#### EXERCISE DIRECTIONS
Extract verbatim every line from the one containing "The height and width of the screenshot is (565, 842)." to the final line of the records below, inclusive, and exclude all pictures.
+++ DATA
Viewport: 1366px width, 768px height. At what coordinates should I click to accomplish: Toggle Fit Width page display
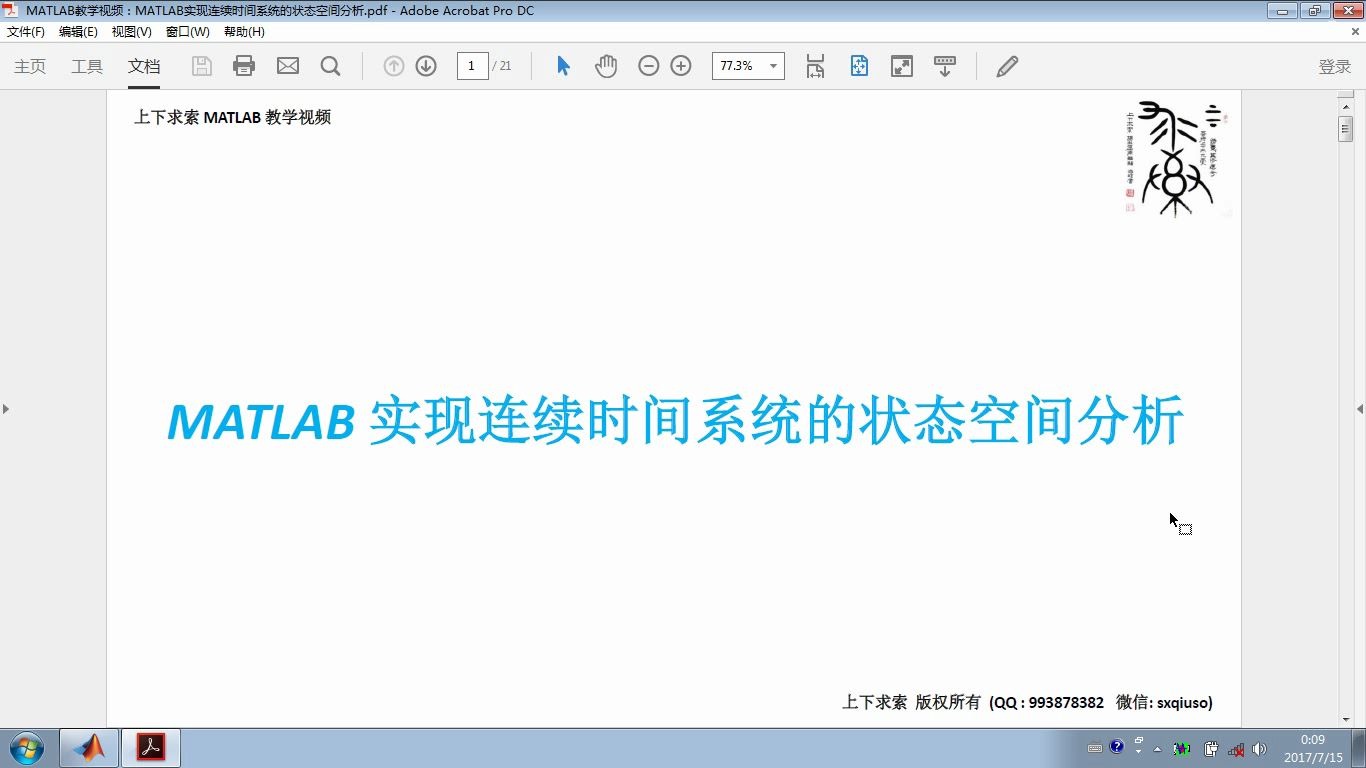(x=815, y=65)
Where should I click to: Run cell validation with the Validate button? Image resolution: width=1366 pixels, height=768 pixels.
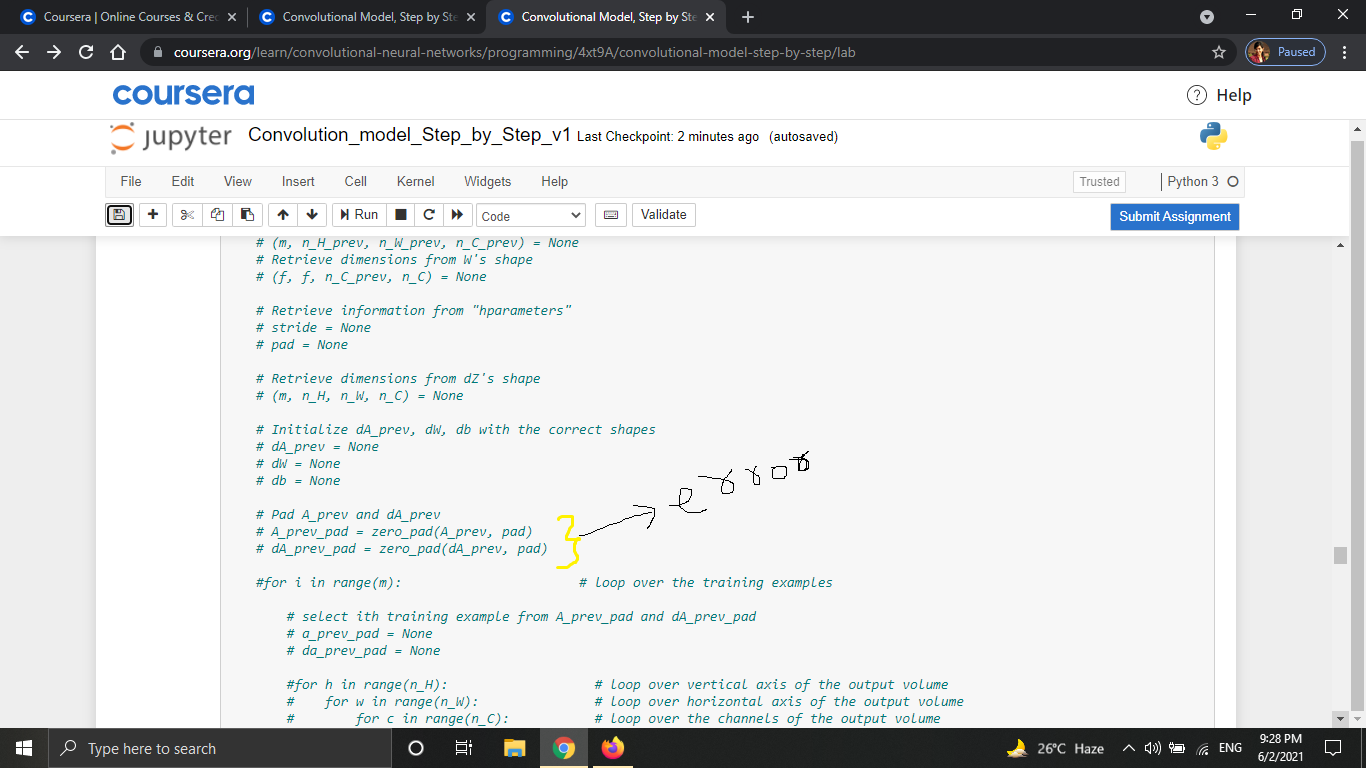[663, 214]
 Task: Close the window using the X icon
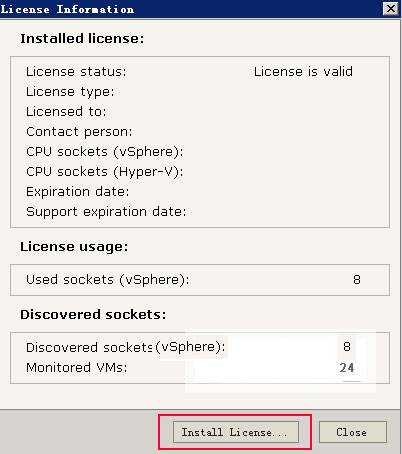pyautogui.click(x=391, y=9)
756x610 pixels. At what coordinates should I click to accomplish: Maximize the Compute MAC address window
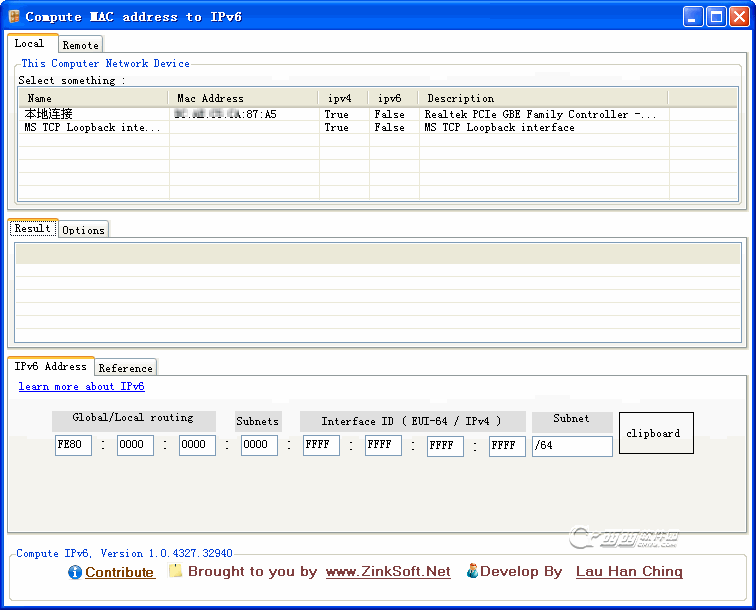tap(716, 16)
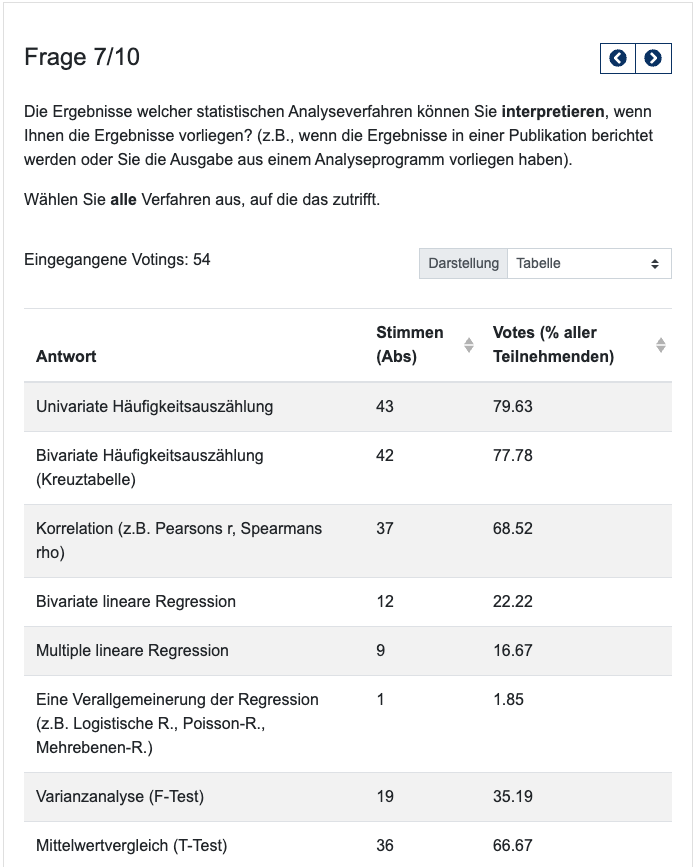Open the Darstellung dropdown showing Tabelle
The image size is (695, 867).
tap(589, 264)
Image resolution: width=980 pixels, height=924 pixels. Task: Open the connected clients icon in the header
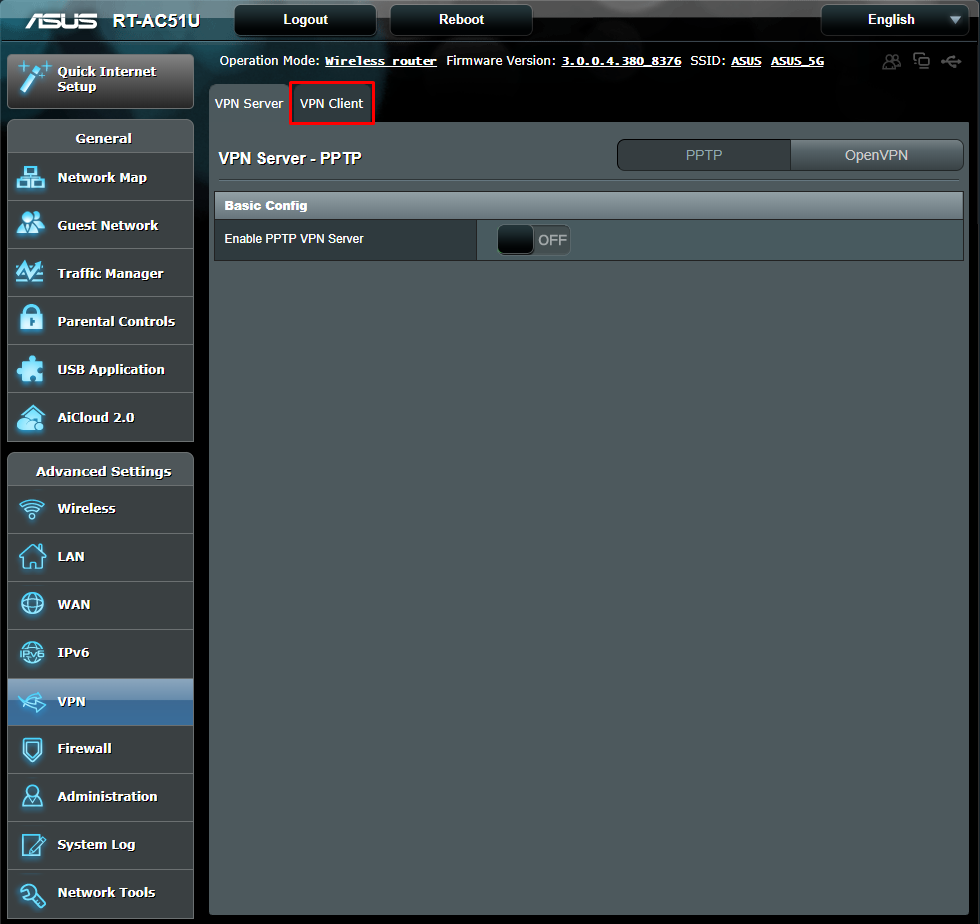pos(891,61)
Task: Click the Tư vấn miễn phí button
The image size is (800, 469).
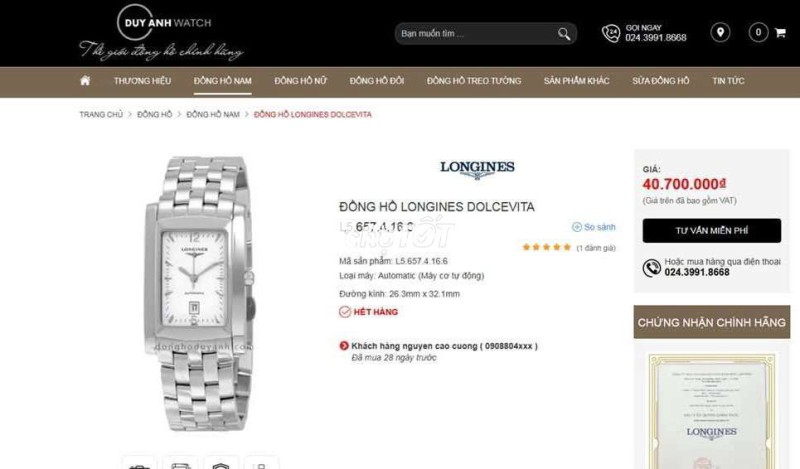Action: click(x=712, y=231)
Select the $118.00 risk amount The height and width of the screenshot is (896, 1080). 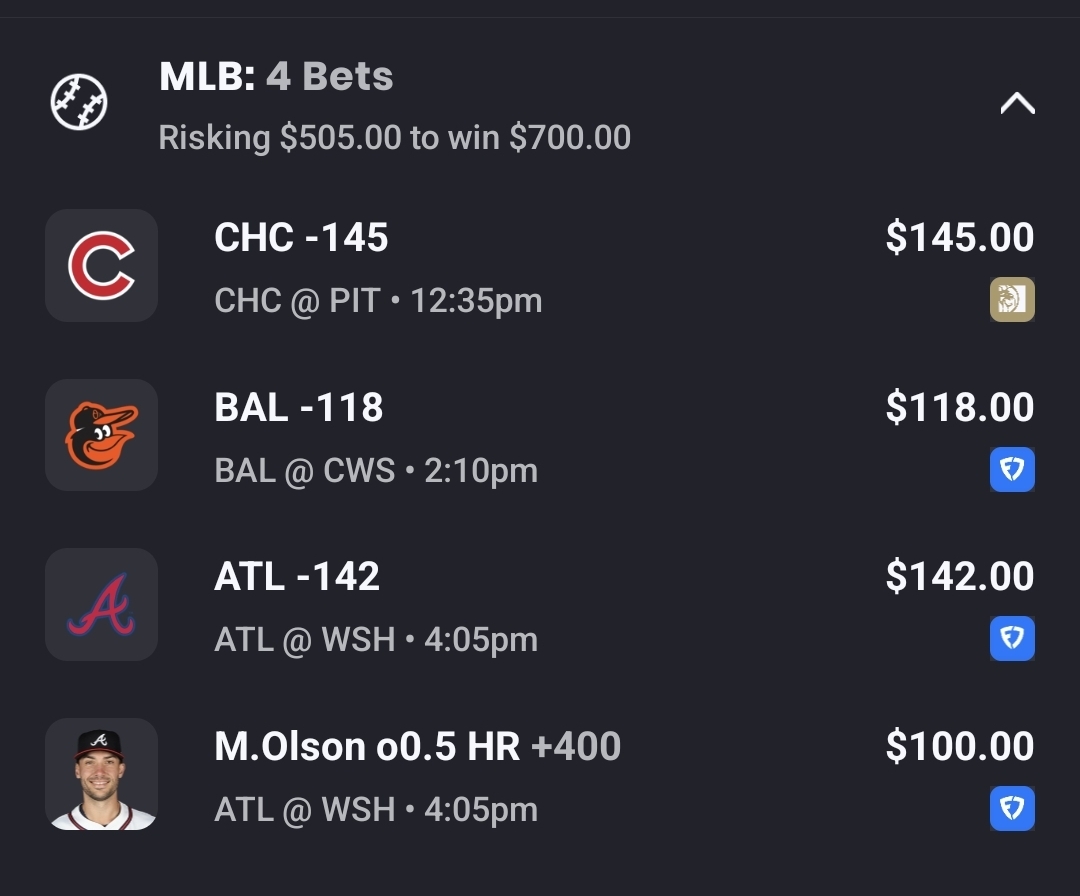pos(959,408)
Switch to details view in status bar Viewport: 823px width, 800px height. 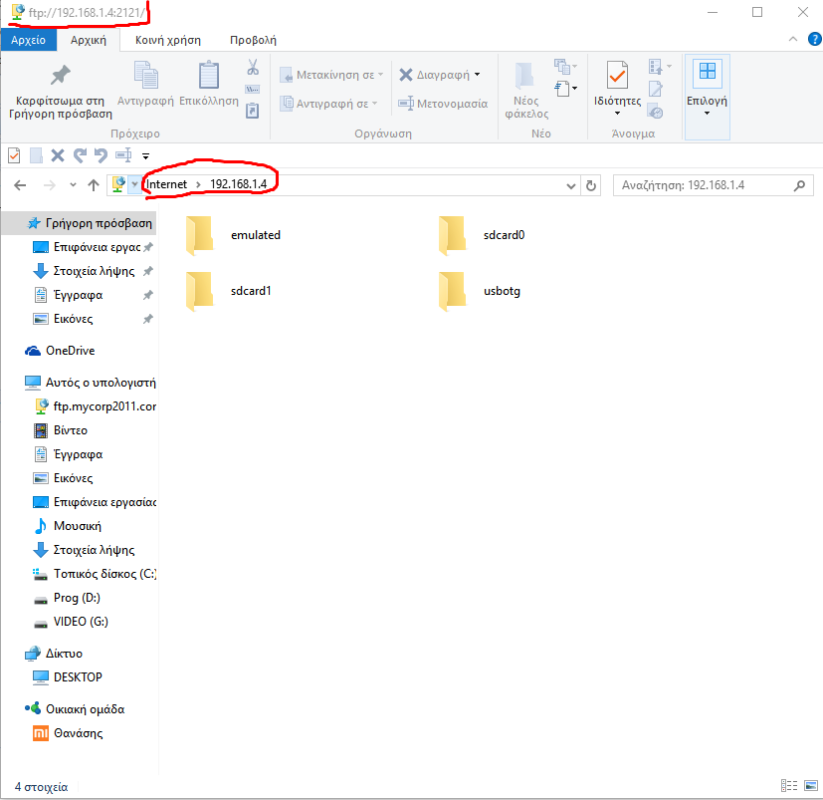tap(788, 787)
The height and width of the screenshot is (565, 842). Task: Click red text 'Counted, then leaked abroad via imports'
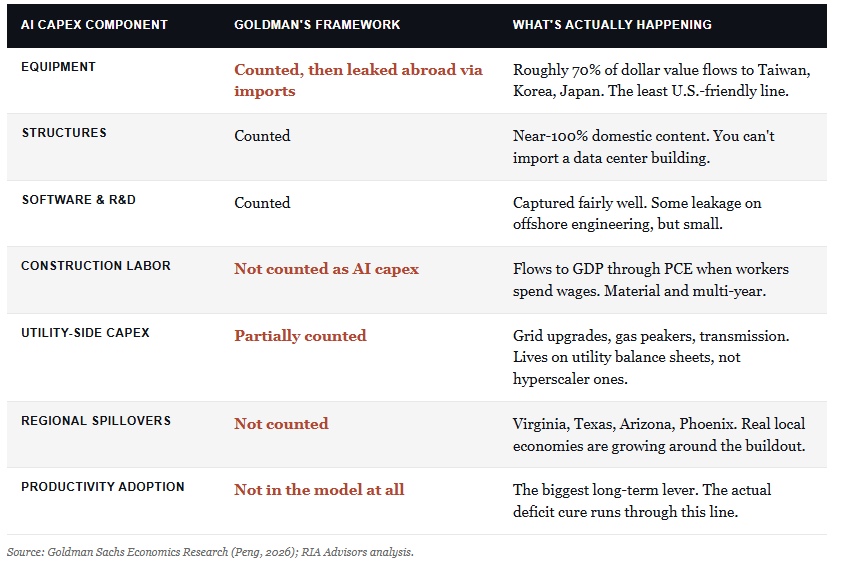[358, 81]
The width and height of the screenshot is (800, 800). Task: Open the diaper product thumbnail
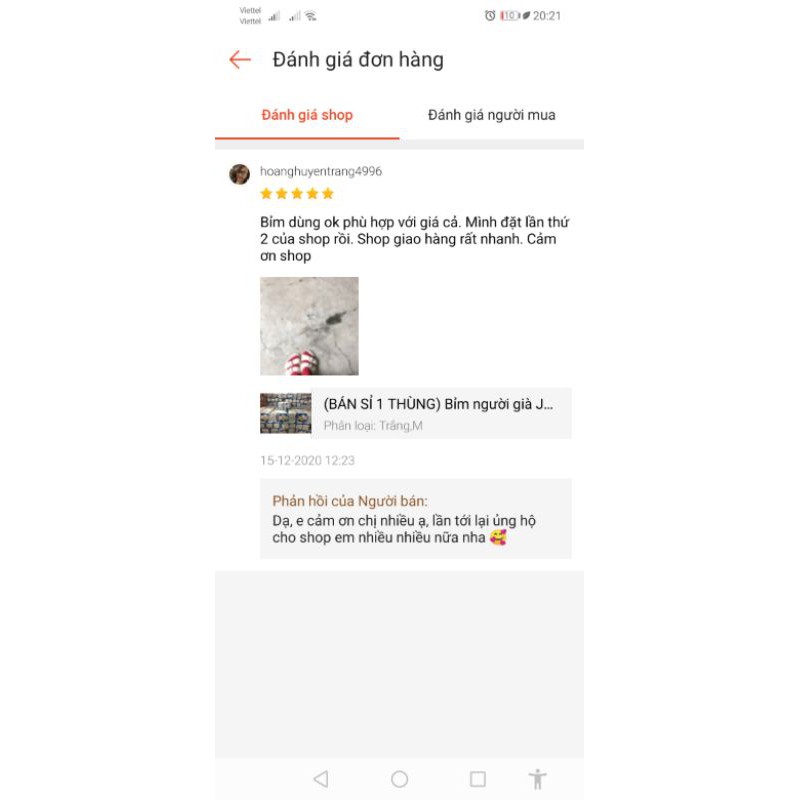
++++++
#### RESULT FOR THIS EXERCISE
The height and width of the screenshot is (565, 842). Task: Click red text 'Counted, then leaked abroad via imports'
[358, 81]
The width and height of the screenshot is (800, 800). Task: Open the diaper product thumbnail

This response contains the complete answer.